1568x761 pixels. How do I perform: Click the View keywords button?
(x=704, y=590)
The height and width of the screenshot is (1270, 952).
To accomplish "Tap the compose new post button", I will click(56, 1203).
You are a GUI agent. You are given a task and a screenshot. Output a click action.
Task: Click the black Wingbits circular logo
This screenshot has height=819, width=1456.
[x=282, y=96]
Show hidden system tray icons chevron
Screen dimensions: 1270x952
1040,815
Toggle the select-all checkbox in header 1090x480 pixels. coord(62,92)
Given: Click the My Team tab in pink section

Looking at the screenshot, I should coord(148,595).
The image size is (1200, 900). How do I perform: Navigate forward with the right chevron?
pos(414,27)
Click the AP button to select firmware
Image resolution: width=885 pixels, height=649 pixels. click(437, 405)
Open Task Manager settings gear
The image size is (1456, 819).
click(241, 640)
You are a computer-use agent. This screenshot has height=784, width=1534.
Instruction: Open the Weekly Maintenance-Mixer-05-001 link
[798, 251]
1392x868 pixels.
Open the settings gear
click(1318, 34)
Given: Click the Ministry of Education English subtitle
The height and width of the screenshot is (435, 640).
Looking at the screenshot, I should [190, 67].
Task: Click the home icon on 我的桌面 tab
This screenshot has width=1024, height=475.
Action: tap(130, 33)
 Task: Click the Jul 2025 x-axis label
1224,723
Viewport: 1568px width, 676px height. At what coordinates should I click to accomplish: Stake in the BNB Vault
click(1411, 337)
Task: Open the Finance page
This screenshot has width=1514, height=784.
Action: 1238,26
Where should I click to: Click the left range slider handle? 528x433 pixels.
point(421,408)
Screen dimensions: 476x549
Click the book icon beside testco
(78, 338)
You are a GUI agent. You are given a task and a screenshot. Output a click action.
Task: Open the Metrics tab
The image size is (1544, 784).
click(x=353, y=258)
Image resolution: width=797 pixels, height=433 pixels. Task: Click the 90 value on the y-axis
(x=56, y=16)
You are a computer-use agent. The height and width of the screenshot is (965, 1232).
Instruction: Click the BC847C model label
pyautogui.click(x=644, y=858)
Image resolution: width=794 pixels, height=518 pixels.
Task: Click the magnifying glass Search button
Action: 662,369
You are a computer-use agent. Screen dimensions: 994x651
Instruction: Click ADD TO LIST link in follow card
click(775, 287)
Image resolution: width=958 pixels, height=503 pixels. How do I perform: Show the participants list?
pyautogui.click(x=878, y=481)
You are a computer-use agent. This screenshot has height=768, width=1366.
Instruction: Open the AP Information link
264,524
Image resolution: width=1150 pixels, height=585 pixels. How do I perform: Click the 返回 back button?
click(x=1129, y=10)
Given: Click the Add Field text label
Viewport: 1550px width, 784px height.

============

Lay out every line of the data above as a Markdown table with two columns, Row and Line, numbering the rows in order and omitting blank lines.

| Row | Line |
|---|---|
| 1 | 1568x761 pixels. How do I perform: Click the View keywords button? |
| 2 | (x=704, y=590) |
| 3 | The height and width of the screenshot is (1270, 952). |
| 4 | To accomplish "Tap the compose new post button", I will click(56, 1203). |
| 5 | You are a GUI agent. You are given a task and a screenshot. Output a click action. |
| 6 | Task: Click the black Wingbits circular logo |
| 7 | This screenshot has height=819, width=1456. |
| 8 | [x=282, y=96] |
| 9 | Show hidden system tray icons chevron |
| 10 | Screen dimensions: 1270x952 |
| 11 | 1040,815 |
| 12 | Toggle the select-all checkbox in header 1090x480 pixels. coord(62,92) |
| 13 | Given: Click the My Team tab in pink section |
| 14 | Looking at the screenshot, I should coord(148,595). |
| 15 | The image size is (1200, 900). How do I perform: Navigate forward with the right chevron? |
| 16 | pos(414,27) |
| 17 | Click the AP button to select firmware |
| 18 | Image resolution: width=885 pixels, height=649 pixels. click(437, 405) |
| 19 | Open Task Manager settings gear |
| 20 | The image size is (1456, 819). |
| 21 | click(241, 640) |
| 22 | You are a computer-use agent. This screenshot has height=784, width=1534. |
| 23 | Instruction: Open the Weekly Maintenance-Mixer-05-001 link |
| 24 | [798, 251] |
| 25 | 1392x868 pixels. |
| 26 | Open the settings gear |
| 27 | click(1318, 34) |
| 28 | Given: Click the Ministry of Education English subtitle |
| 29 | The height and width of the screenshot is (435, 640). |
| 30 | Looking at the screenshot, I should [190, 67]. |
| 31 | Task: Click the home icon on 我的桌面 tab |
| 32 | This screenshot has width=1024, height=475. |
| 33 | Action: tap(130, 33) |
| 34 |  Task: Click the Jul 2025 x-axis label |
| 35 | 1224,723 |
| 36 | Viewport: 1568px width, 676px height. At what coordinates should I click to accomplish: Stake in the BNB Vault |
| 37 | click(1411, 337) |
| 38 | Task: Open the Finance page |
| 39 | This screenshot has width=1514, height=784. |
| 40 | Action: 1238,26 |
| 41 | Where should I click to: Click the left range slider handle? 528x433 pixels. |
| 42 | point(421,408) |
| 43 | Screen dimensions: 476x549 |
| 44 | Click the book icon beside testco |
| 45 | (78, 338) |
| 46 | You are a GUI agent. You are given a task and a screenshot. Output a click action. |
| 47 | Task: Open the Metrics tab |
| 48 | The image size is (1544, 784). |
| 49 | click(x=353, y=258) |
| 50 | Image resolution: width=797 pixels, height=433 pixels. Task: Click the 90 value on the y-axis |
| 51 | (x=56, y=16) |
| 52 | You are a computer-use agent. The height and width of the screenshot is (965, 1232). |
| 53 | Instruction: Click the BC847C model label |
| 54 | pyautogui.click(x=644, y=858) |
| 55 | Image resolution: width=794 pixels, height=518 pixels. |
| 56 | Task: Click the magnifying glass Search button |
| 57 | Action: 662,369 |
| 58 | You are a computer-use agent. Screen dimensions: 994x651 |
| 59 | Instruction: Click ADD TO LIST link in follow card |
| 60 | click(775, 287) |
| 61 | Image resolution: width=958 pixels, height=503 pixels. How do I perform: Show the participants list? |
| 62 | pyautogui.click(x=878, y=481) |
| 63 | You are a computer-use agent. This screenshot has height=768, width=1366. |
| 64 | Instruction: Open the AP Information link |
| 65 | 264,524 |
| 66 | Image resolution: width=1150 pixels, height=585 pixels. How do I perform: Click the 返回 back button? |
| 67 | click(x=1129, y=10) |
| 68 | Given: Click the Add Field text label |
| 69 | Viewport: 1550px width, 784px height. |